第13話『謎の来訪者』
昼下がりの大学キャンパスは、いつも通り穏やかな空気に包まれていた。
だが、俺達の胸には昨夜のあの出来事がまだ燻っていた。
「……あの光、一体なんだったんだろうな」
俺はぽつりと呟いた。
「UFOだったらいいなって、私もちょっとワクワクしてる」
結先輩は柔らかな微笑みを浮かべながらも、どこか落ち着かない様子だった。
リュックから顔を出したノクスを軽く叩きながら、愛菜が言った。
「ノクス、ボク達心配してるんだよ?」
「にゃあ!(おれに任せろ。余計な心配は無用だ)」
いつもの強気な口調。愛菜にしか通じない、その自信満々な響き。
その時、キャンパスの入口に一人の女性がゆっくりと現れた。
背が高く、長い黒髪を揺らしながら、じっと俺達を見据えて歩み寄ってくる。
「誰だ、あの人は……?」
先生が眉をひそめた。
女性は無言のまま距離を縮め、口を開く。
「こんにちは。あなた達がオカルト研究同好会の皆さんですね」
落ち着いた声で名乗った。
「神代 綾です。オカルトの世界に深く関わっています」
彼女の話によれば、最近この大学周辺で不可解な霊的現象や事故が相次ぎ、あの“光”と関係があるらしい。

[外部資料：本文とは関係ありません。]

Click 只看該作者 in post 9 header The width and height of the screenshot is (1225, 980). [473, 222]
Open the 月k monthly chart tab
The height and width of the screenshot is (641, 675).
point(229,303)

「これから、あなた達に危険が迫るかもしれません。でも、一緒に真実を追いましょう」
神代 綾の真剣な瞳を見つめるうちに、俺達の平凡な日常が少しずつ揺らぎ始めているのを感じた。
次回予告
第14話『神代綾の秘密』
謎の来訪者、その正体とは?
増え続ける霊障の裏に隠された真実が、今、明かされる――。
最後まで読んでいただきありがとうございます!
「面白い!」と少しでも思っていただけたら
良ければ、評価(★)やブックマークで応援していただけると嬉しいです。
続きの執筆の原動力になります!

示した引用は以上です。